• « C'est moi »

    Le grand JE macronien est suprêmement agaçant. La culture, qu'il semble parfois oublier, est la seule chose qui le distingue de Trump ou de Sarko. Son « je »dégoulinant ressemble aussi à celui de son prédécesseur immédiat qui, lui, avait le ridicule en plus. Ces deux derniers (Hollande et Macron) usent volontiers, chacun avec son style, d'une ironie qu'ils veulent drôle et mordante, mais qui n'est souvent qu'un aveu de faiblesse. Plus on montre ses muscles, moins on est fort. Pitoyable spectacle que cette mise en scène de la cour (dans les deux sens du terme) soutenant son idole aux dorures déjà fatiguées. Je ris quand il faut rire, j'applaudis, je souris, j'admire « le seul responsable » : quel courage ! quel sens de la formule ! qu'il est beau !

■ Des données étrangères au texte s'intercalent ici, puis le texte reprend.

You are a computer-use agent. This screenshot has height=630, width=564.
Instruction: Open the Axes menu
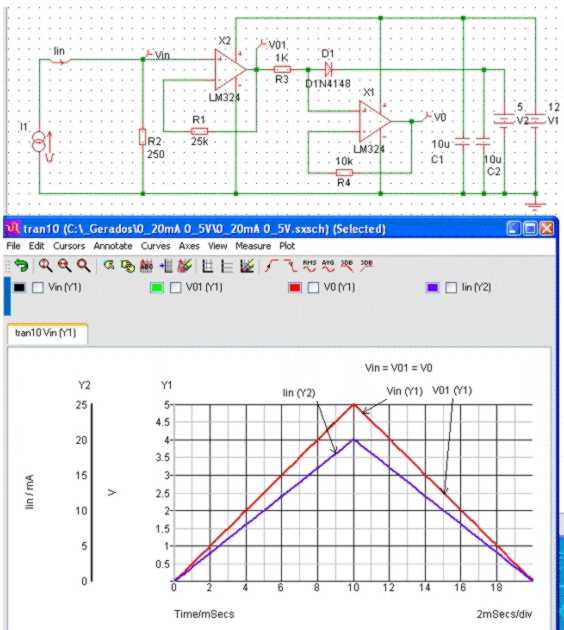click(189, 246)
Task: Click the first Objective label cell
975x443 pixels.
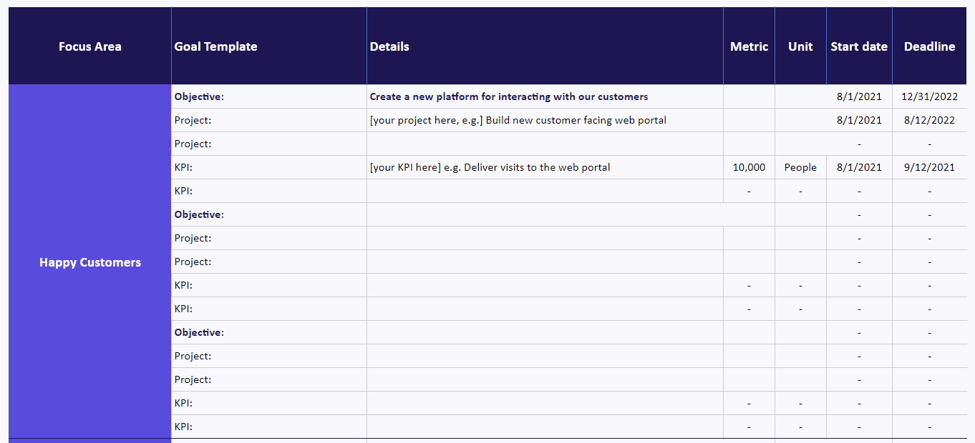Action: [x=269, y=97]
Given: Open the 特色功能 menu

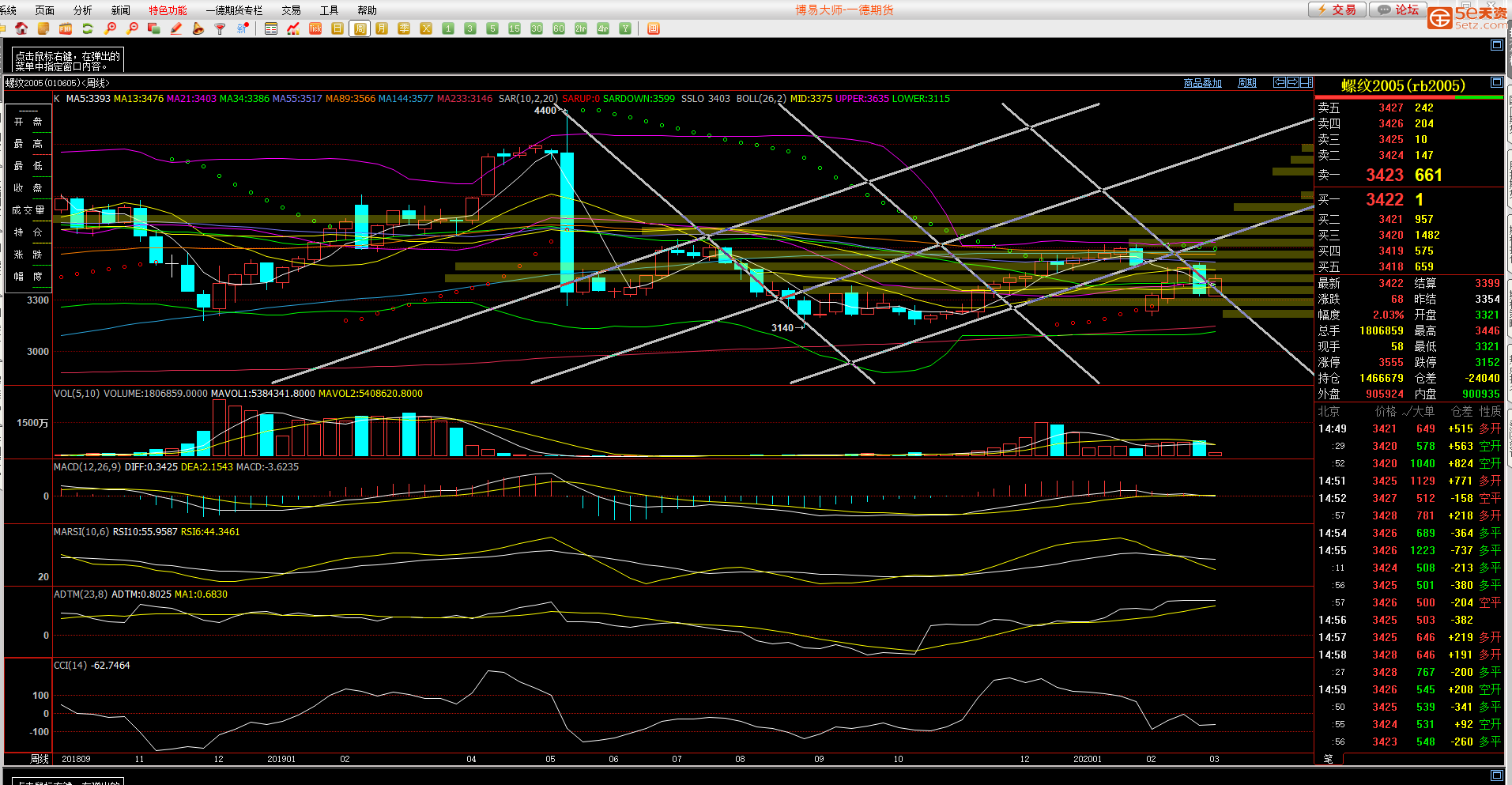Looking at the screenshot, I should (x=168, y=10).
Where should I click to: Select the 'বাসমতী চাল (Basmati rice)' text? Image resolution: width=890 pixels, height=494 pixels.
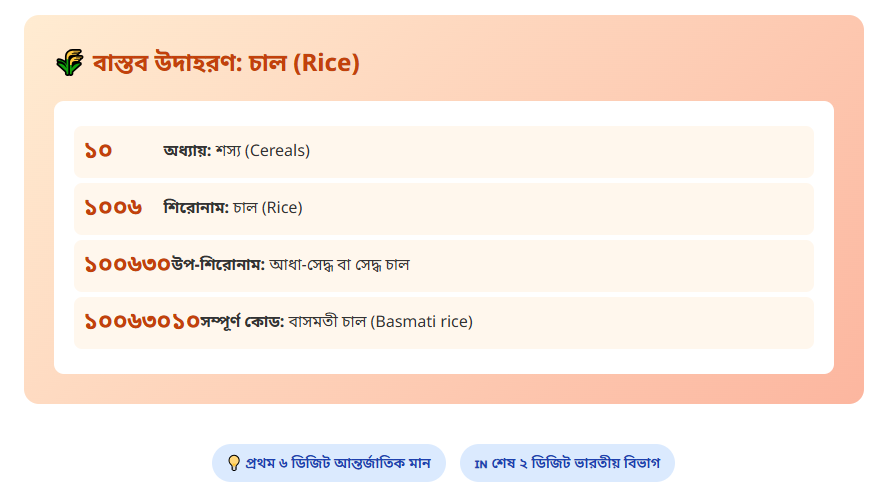pyautogui.click(x=380, y=322)
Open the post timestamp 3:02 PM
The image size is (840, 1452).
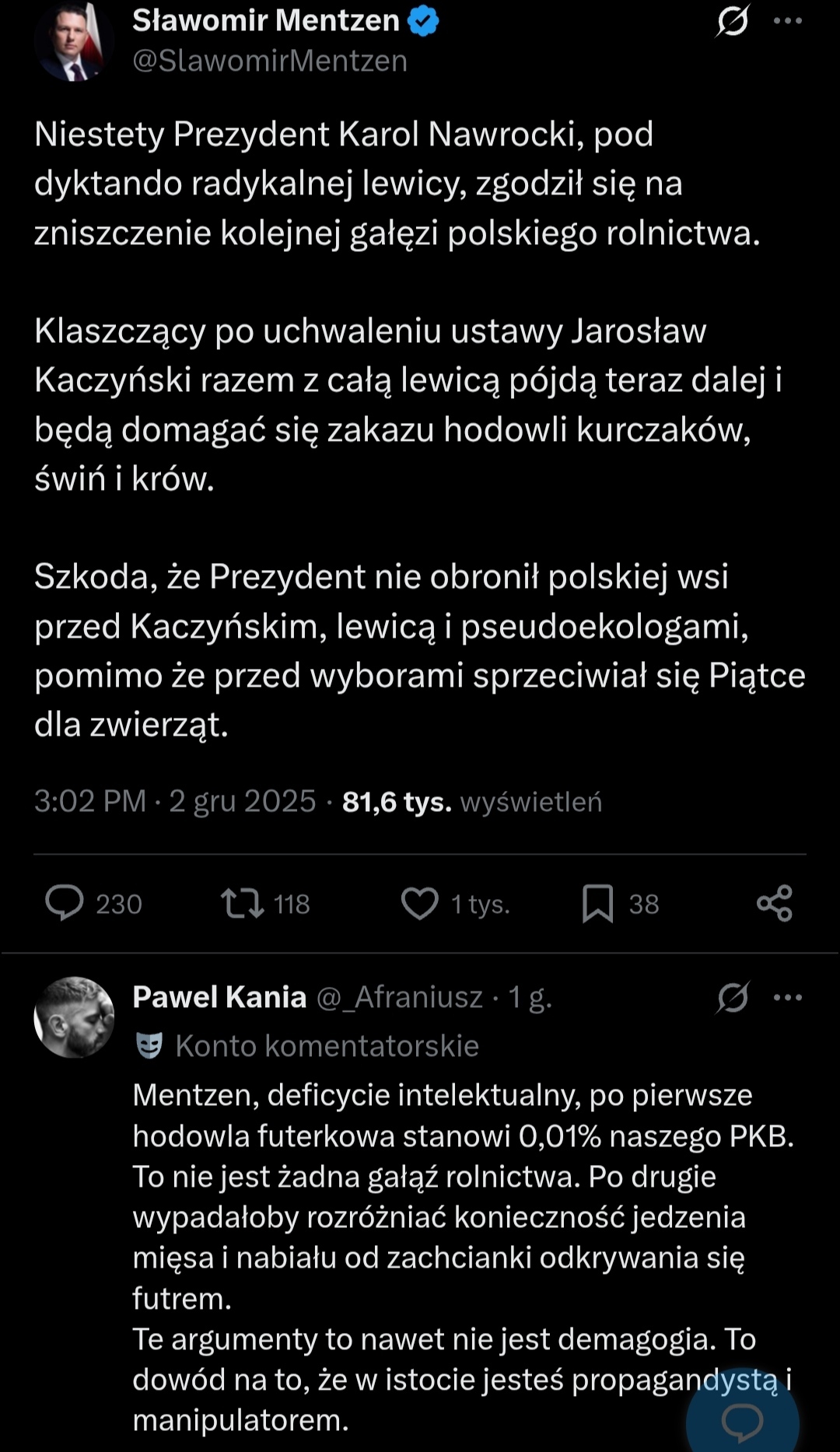[90, 802]
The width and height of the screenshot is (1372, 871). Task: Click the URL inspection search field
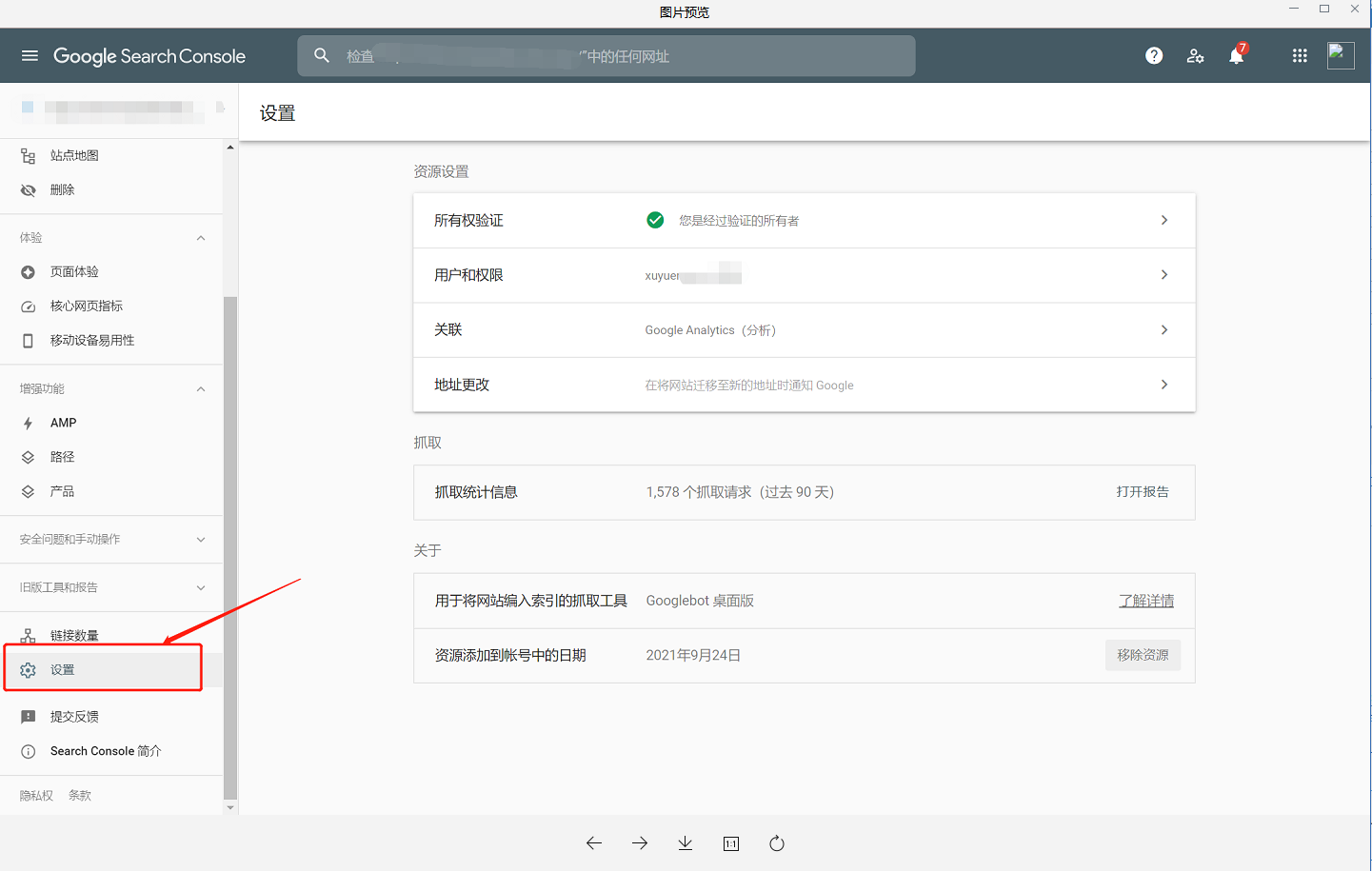(606, 56)
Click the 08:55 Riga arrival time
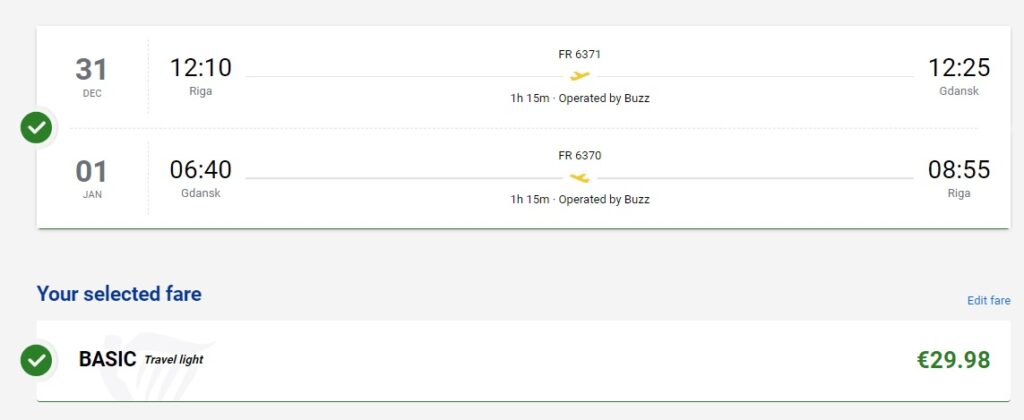The width and height of the screenshot is (1024, 420). pos(958,169)
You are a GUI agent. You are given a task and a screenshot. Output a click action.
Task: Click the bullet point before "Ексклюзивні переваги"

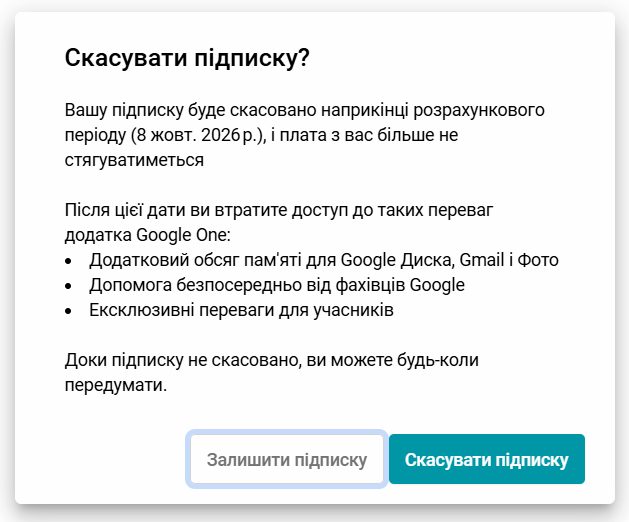[x=68, y=311]
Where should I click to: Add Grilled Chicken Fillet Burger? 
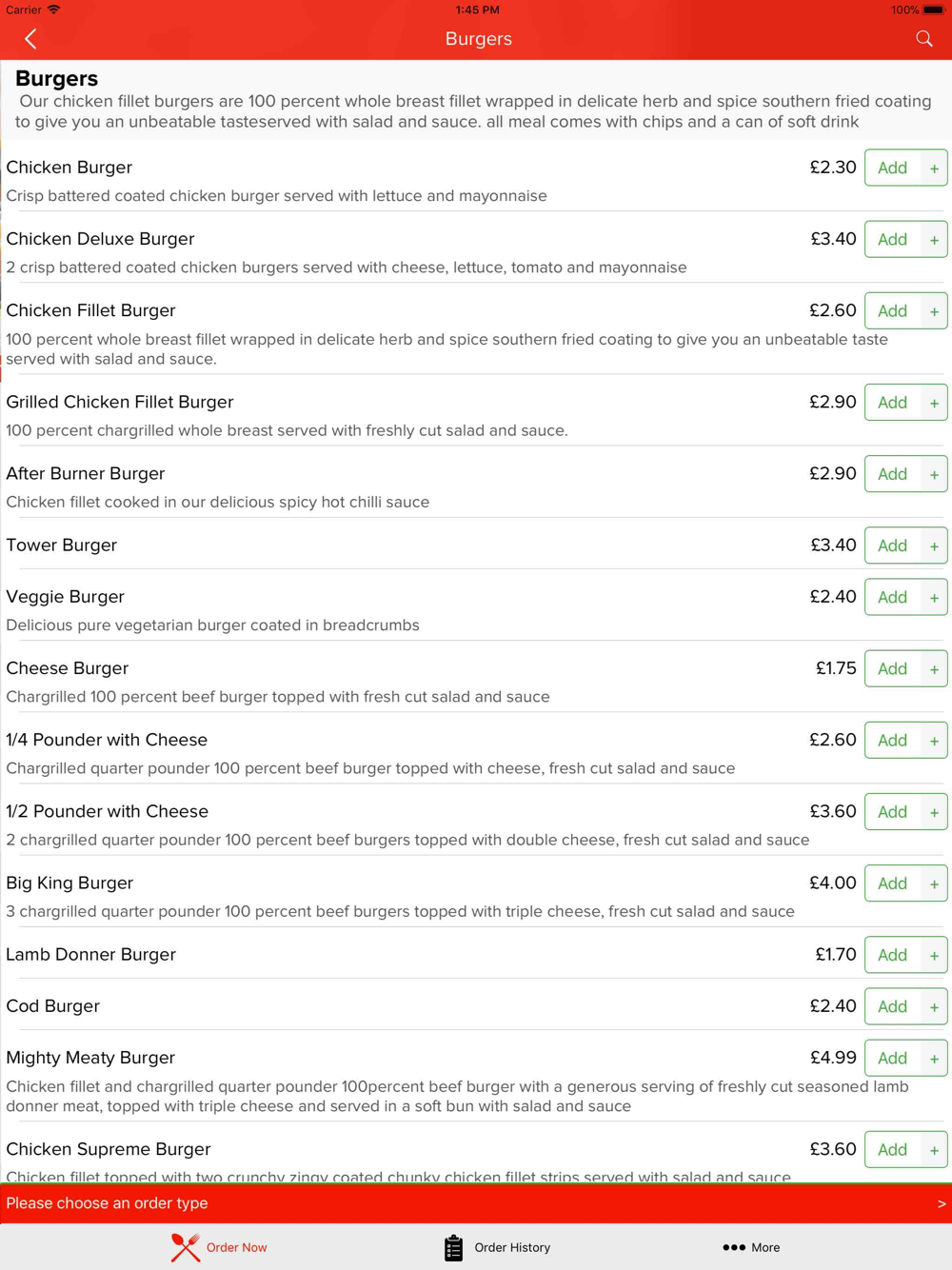point(904,403)
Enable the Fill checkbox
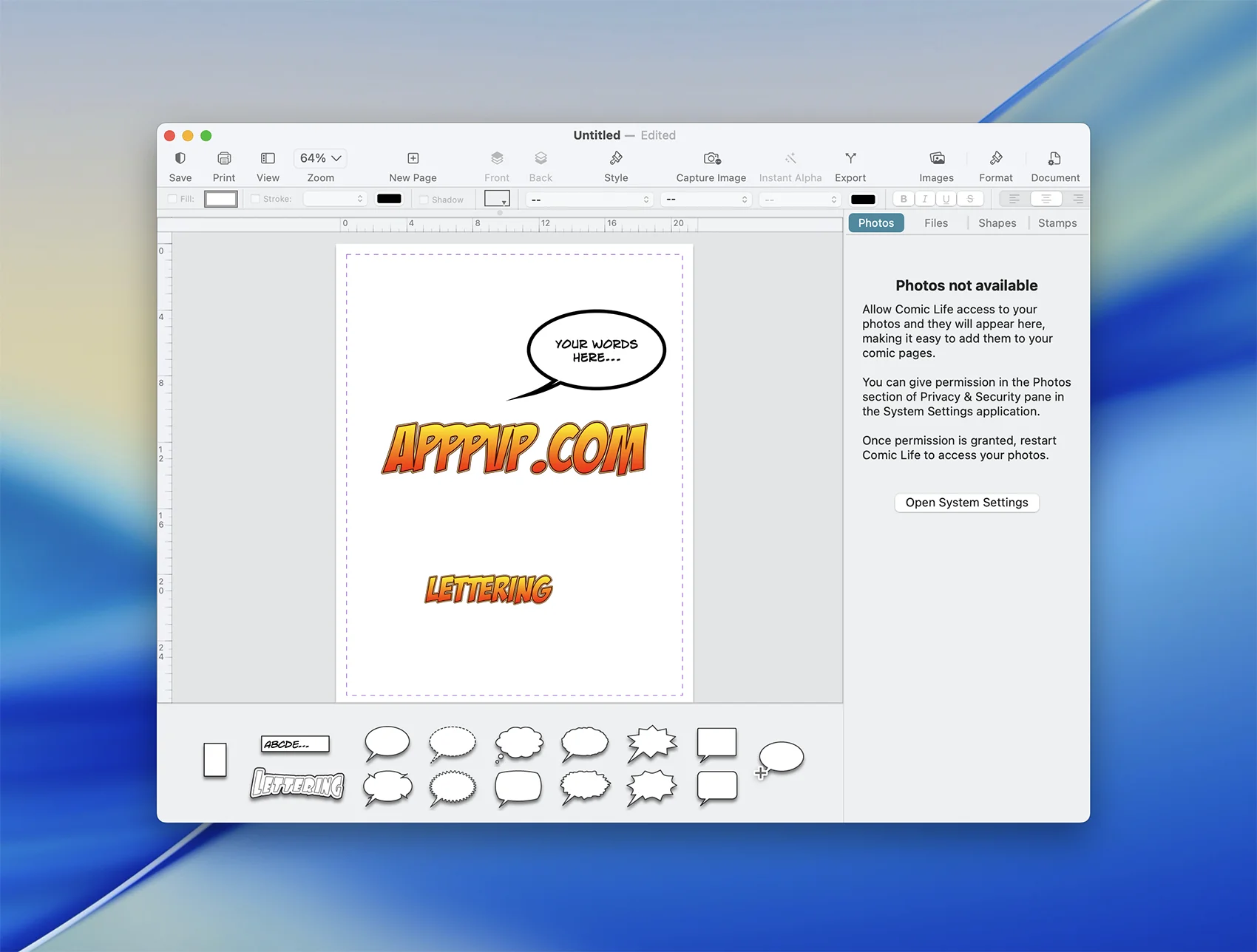The height and width of the screenshot is (952, 1257). tap(172, 199)
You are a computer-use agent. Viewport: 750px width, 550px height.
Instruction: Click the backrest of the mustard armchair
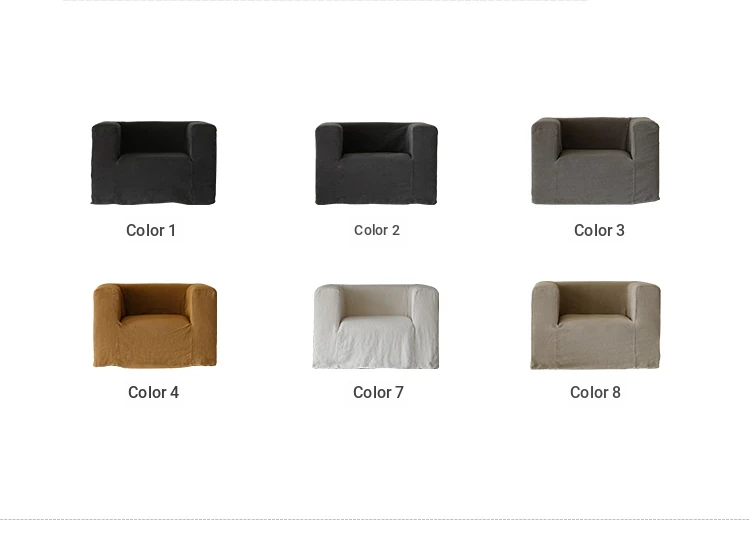click(x=154, y=300)
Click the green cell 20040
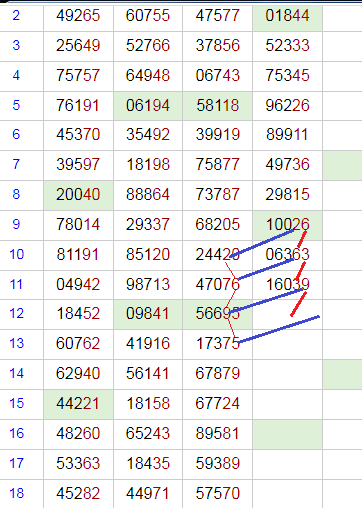 pyautogui.click(x=78, y=195)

    Les contempteurs ne valent pas beaucoup mieux que les thuriféraires. Ils somment le roi de ne pas se soustraire aux explications ; quel en sera la résultat ? De la mauvaise foi de tous les côtés, et, au bout du compte, un dégoût toujours plus grand et justifié des Français devant ces actions, ces postures, et ces calculs lamentables.